## [Task inputs]
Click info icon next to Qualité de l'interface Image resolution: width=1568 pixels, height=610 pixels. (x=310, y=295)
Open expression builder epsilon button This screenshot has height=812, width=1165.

==

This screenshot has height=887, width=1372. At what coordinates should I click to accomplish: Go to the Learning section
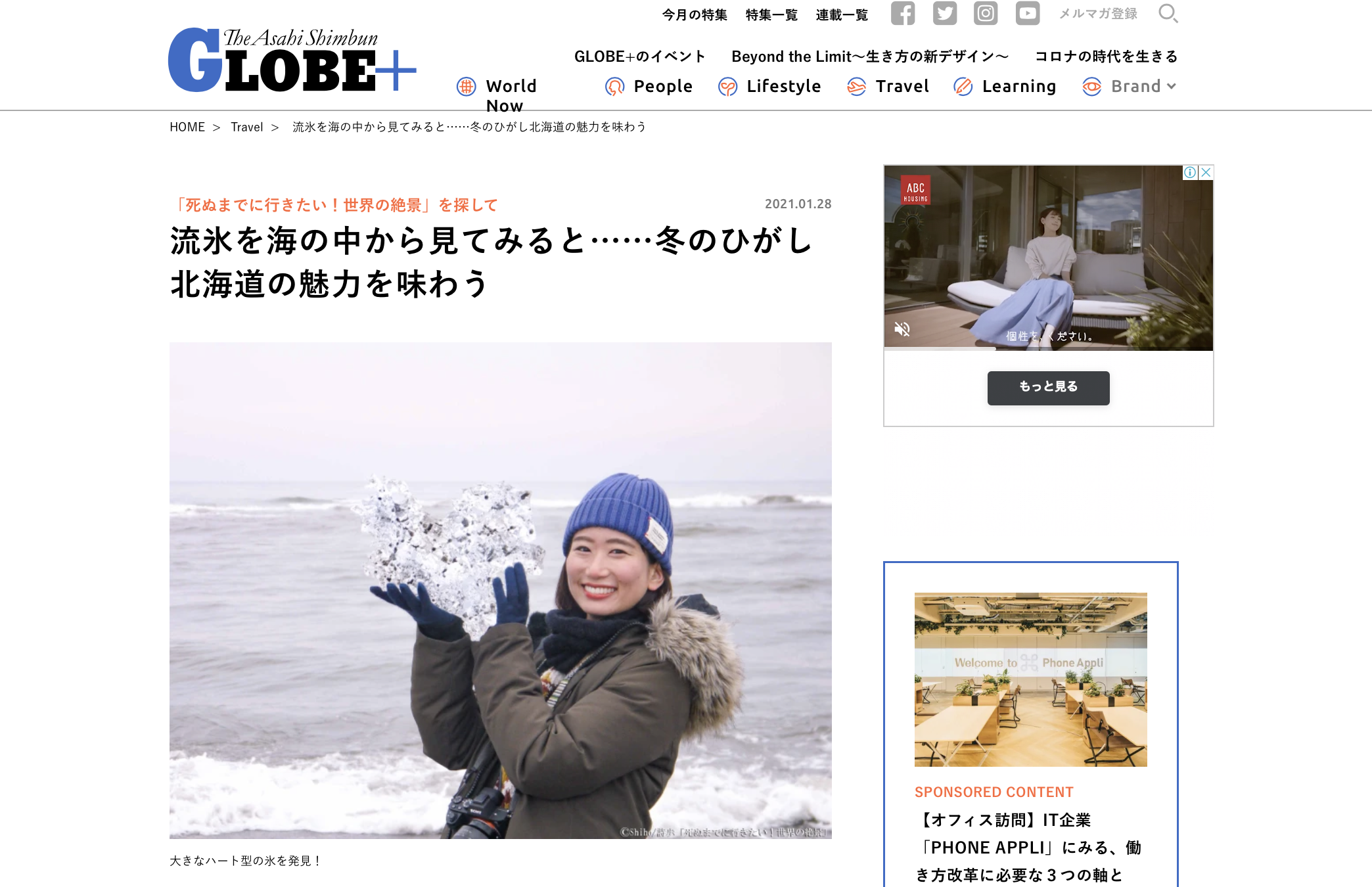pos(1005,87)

---

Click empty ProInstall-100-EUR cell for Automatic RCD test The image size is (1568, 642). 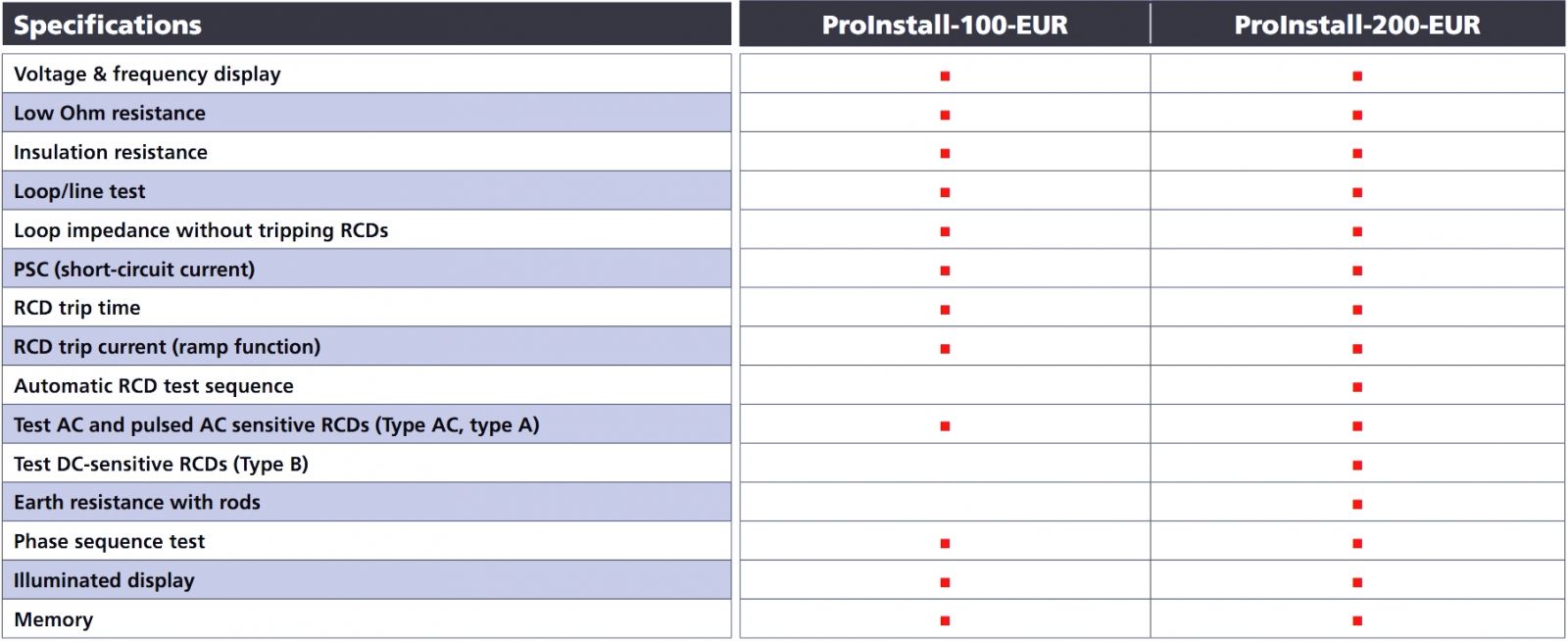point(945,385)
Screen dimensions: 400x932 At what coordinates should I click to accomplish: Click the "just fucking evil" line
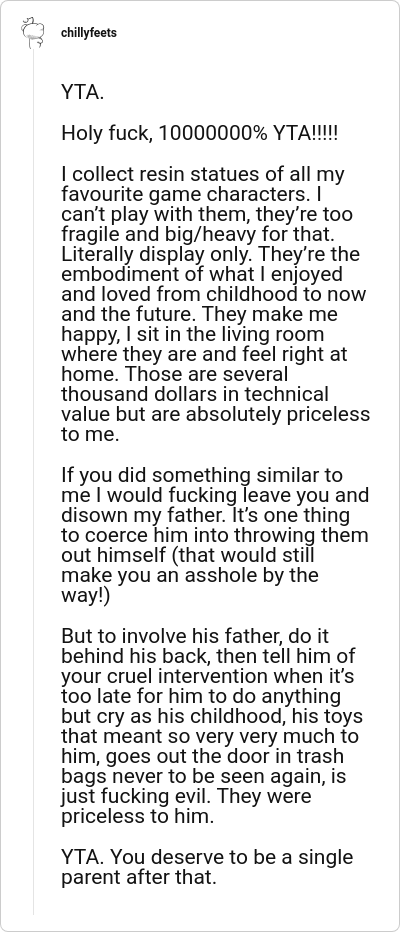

## [Your objective]
From the listing above, output exactly the run of lines that starts with the line containing "Click info icon" and ends with the line containing "Open expression builder".

## [Exercise output]
Click info icon next to Qualité de l'interface Image resolution: width=1568 pixels, height=610 pixels. (x=310, y=295)
Open expression builder epsilon button This screenshot has height=812, width=1165.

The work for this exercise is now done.